This is what happened: third-party package (LAGAN) that the user was running through the Web interface depended on certain command-line behavior from 'sort'. Now, I wasn't aware the the command-line arguments to sort were still evolving, but apparently they are -- my latest Debian upgrade removed some options (the '+1' behavior) in favor of '-k 1'. In any case, I did this big upgrade of many packages, and didn't realize that this third-party program was now broken. (More on that later.)
The user reported weird results, so I went and verified that he'd set everything up properly and that this was in fact a real problem. Then I ran the Cartwheel automated test suite. Voila! Problem was instantly pinpointed in a reproducible manner.
I fixed the program (editing Perl, ick), re-ran the tests, and then re-ran the user's analyses. Tada, done.
OK, so, great, the tests pinpointed the error for me after the user had found it.

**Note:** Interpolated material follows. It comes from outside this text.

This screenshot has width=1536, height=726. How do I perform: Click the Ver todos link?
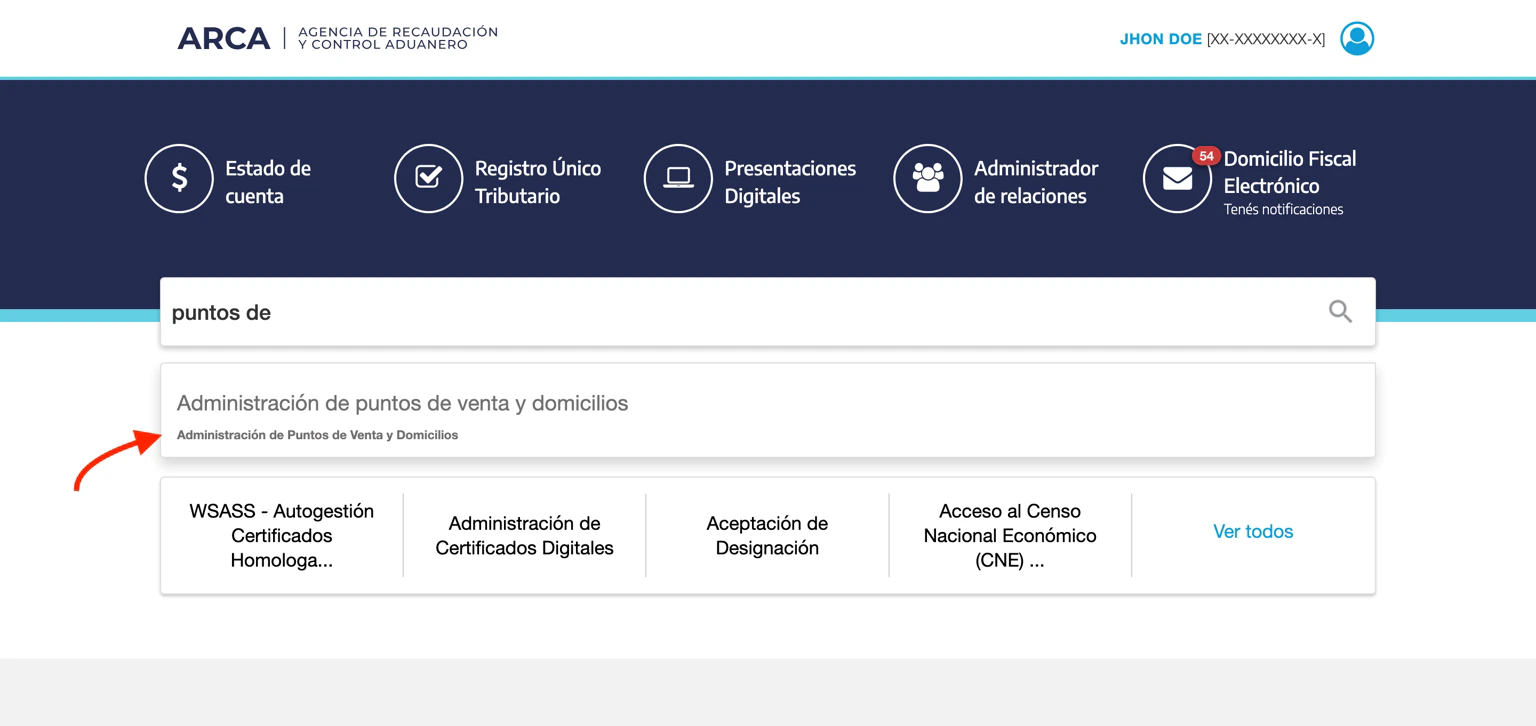pyautogui.click(x=1253, y=531)
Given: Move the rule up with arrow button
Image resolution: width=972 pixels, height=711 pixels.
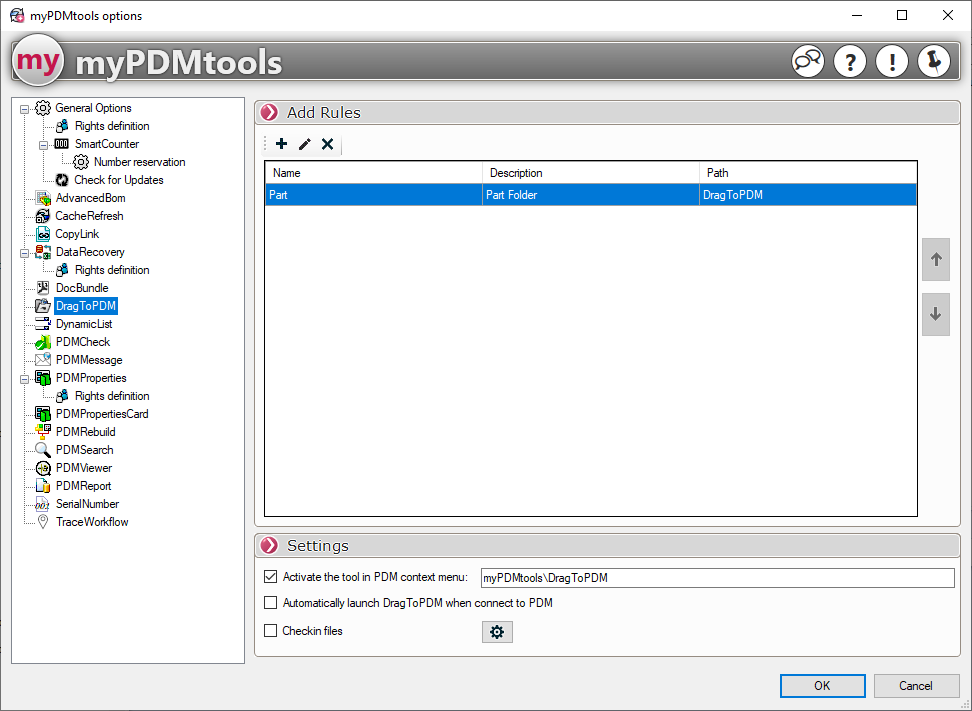Looking at the screenshot, I should tap(936, 260).
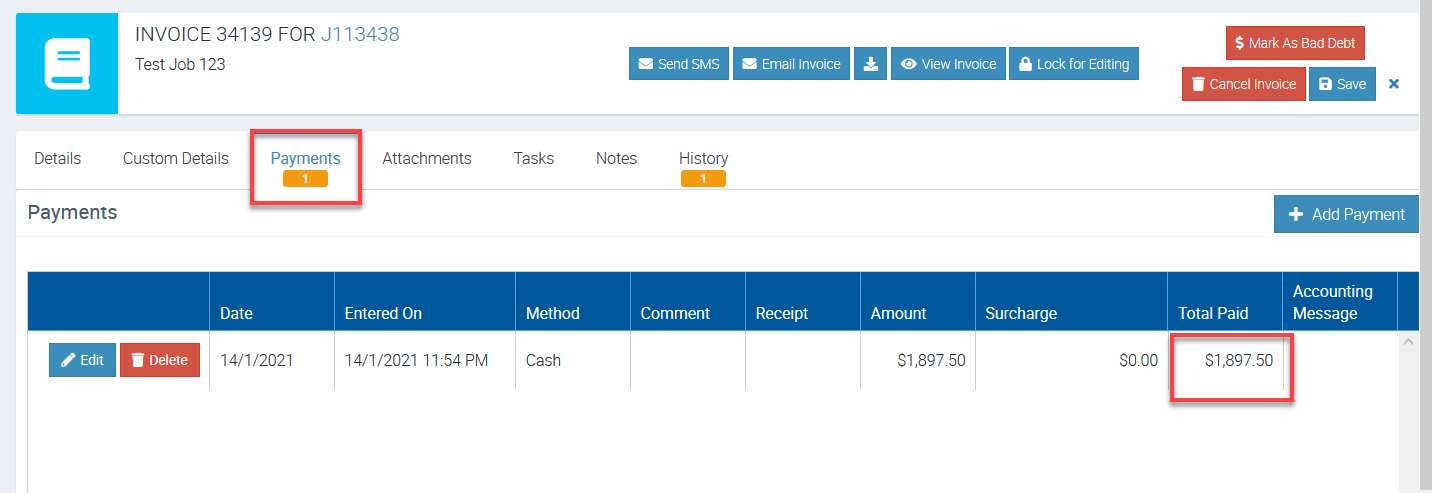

Why did I have to wait for a user to report it?
Because I wasn't running the tests under continuous integration on my compute server.
Can't think of why.
What would you have done differently?
I would have made sure all my tests were passing on my compute server after I upgraded the thing, i.e. not been a schmuck.
What have we learned?
Tests are only useful if (first) you write them -- that's half the battle -- and (second) you run them. Oops.
More generally, it was fun to note that by putting a fairly high-level functional test on the batch-processing backend, I discovered a bug several levels down in my software stack -- a problem lying between a third-party package and a system utility. Unit tests wouldn't have found this bug, unless the third-party package had them (don't think so) and I was running the third-party package unit tests (good grief...)
OK, back to work.